Read Empire of the Moghul: The Serpent's Tooth Online
Authors: Alex Rutherford
Tags: #Historical, #Fiction
Two Sarus cranes rose slowly from the banks of the Chambal and flew along the river searching for fish, their large red heads and grey and white plumage reflected in the Chambal’s glistening pewter waters. As Nicholas watched, seated on the stump of a decayed tree and grateful that the afternoon heat was slowly dying, the long, slim snout of a ghariyal snapped out of the water, also intent on an evening meal. The ghariyal was a crocodile unlike any other Nicholas had seen. Local people had assured him that it was harmless and ate only fish, while warning him that more familiar flesh-hungry crocodiles also lurked in the shallows and that on no account, however hot or tempted, should he swim in the river.
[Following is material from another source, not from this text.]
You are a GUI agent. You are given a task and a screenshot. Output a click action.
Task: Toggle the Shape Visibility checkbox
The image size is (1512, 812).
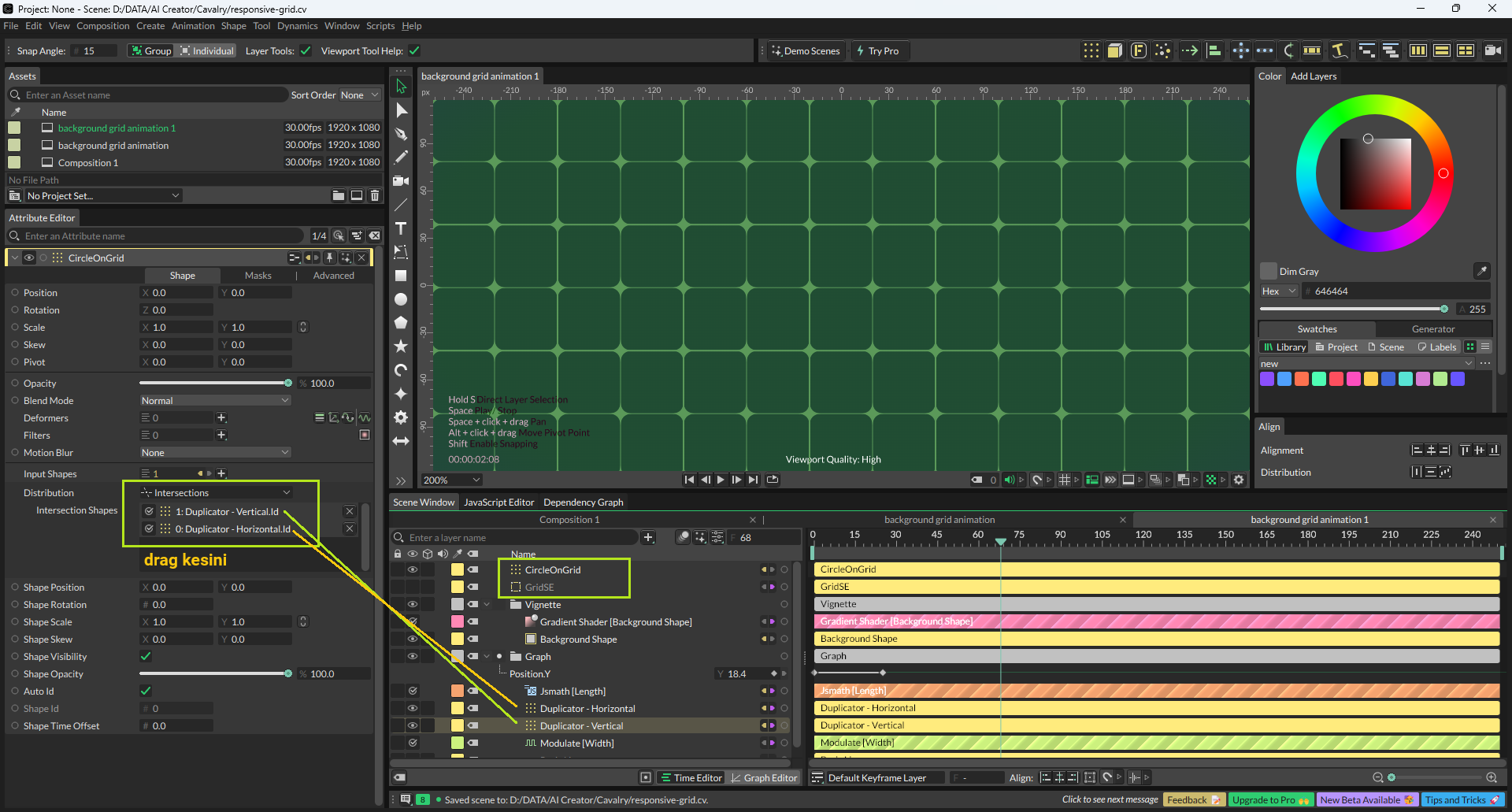click(x=146, y=656)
Hearing a noise behind him, Nicholas glanced round. It wasn’t a crocodile – fish-eating or otherwise – but two or three of his fellow officers heading for Dara’s command tent and a meeting to which he had also been summoned. Reminded of the time, Nicholas stood up, brushed down his clothes and also began to walk towards the tent. As he did so he wondered what the council was to be about. The army had arrived at the Chambal that morning after five days’ hot, slow and dusty journey. He presumed the discussion would concern the crossing of the river to confront Aurangzeb and Murad – whether the Chambal was slow and shallow enough to ford safely or whether they needed to consume time in building a bridge of boats.
Five minutes into the meeting, standing in the second row of the sixty commanders clustering around the low divan on which Dara was seated beneath his tent’s awning, Nicholas found out that he was wrong. Gesturing to a travel-grimed figure standing beside the divan, Dara said, ‘Ravi Kumar here has just returned from a two-day scouting mission southwards along the Chambal. Ravi, tell me again what you saw there for the benefit of my officers.’
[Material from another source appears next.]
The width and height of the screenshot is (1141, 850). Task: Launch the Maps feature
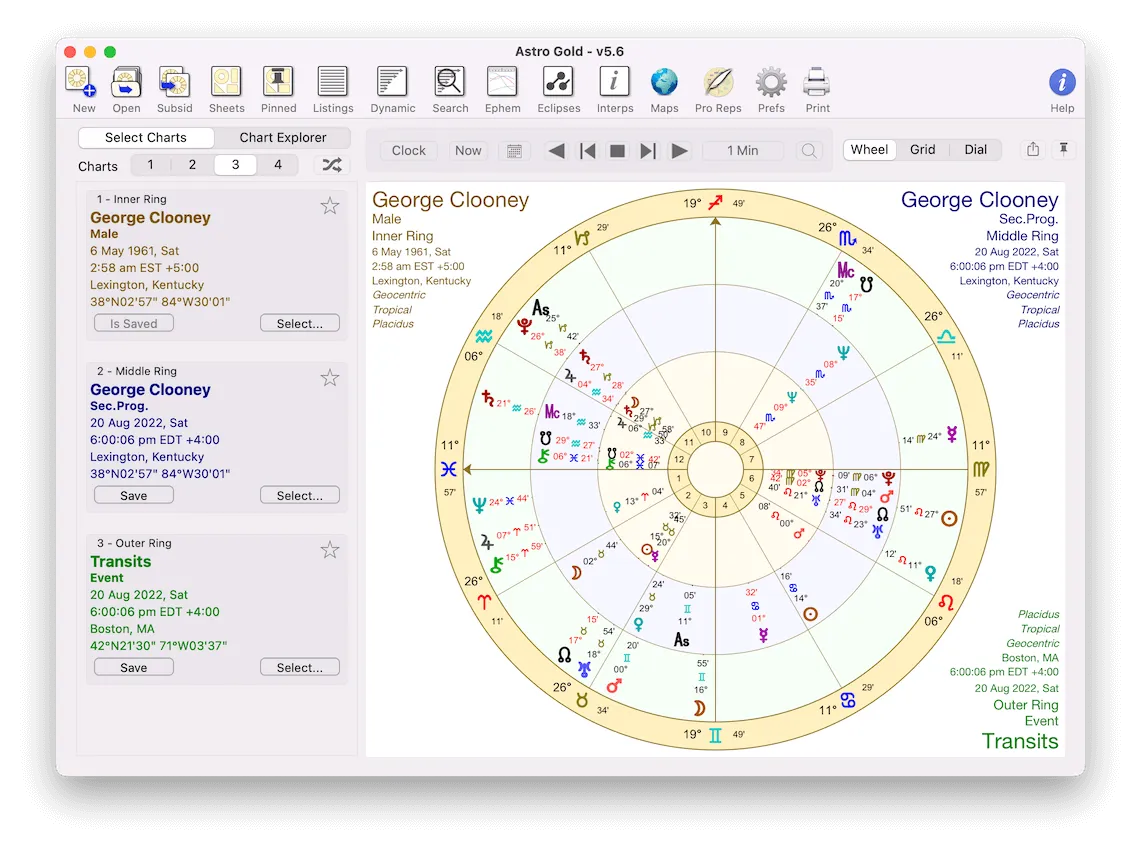click(x=664, y=88)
Ravi Kumar nodded. ‘Last evening I encountered Aurangzeb and Murad’s army fording the river twenty or so miles downstream. Much of the vanguard was already across, but the rest of the army were lighting cooking fires, seemingly prepared to spend the night on the far side.’
As the scout had spoken his first words a gasp of surprise had run round the assembled officers. Now one, a tall, clipped-bearded man Nicholas recognised as Raja Ram Singh Rathor, the ruler of a small state near Gwalior with a high reputation for both bravery and military sagacity, spoke. ‘They’ve moved far faster than we’d thought, Highness. Do they have all their equipment with them?’
Dara motioned to Ravi Kumar to answer.
‘I couldn’t stay too long or get too close but I think they had the leading elements of their baggage train with them. Further wagons seemed to be arriving all the time and a dust cloud on the horizon suggested many more men and much equipment were yet to come. My guess is that it will take all of tomorrow for them to complete the crossing and re-form on the near bank.’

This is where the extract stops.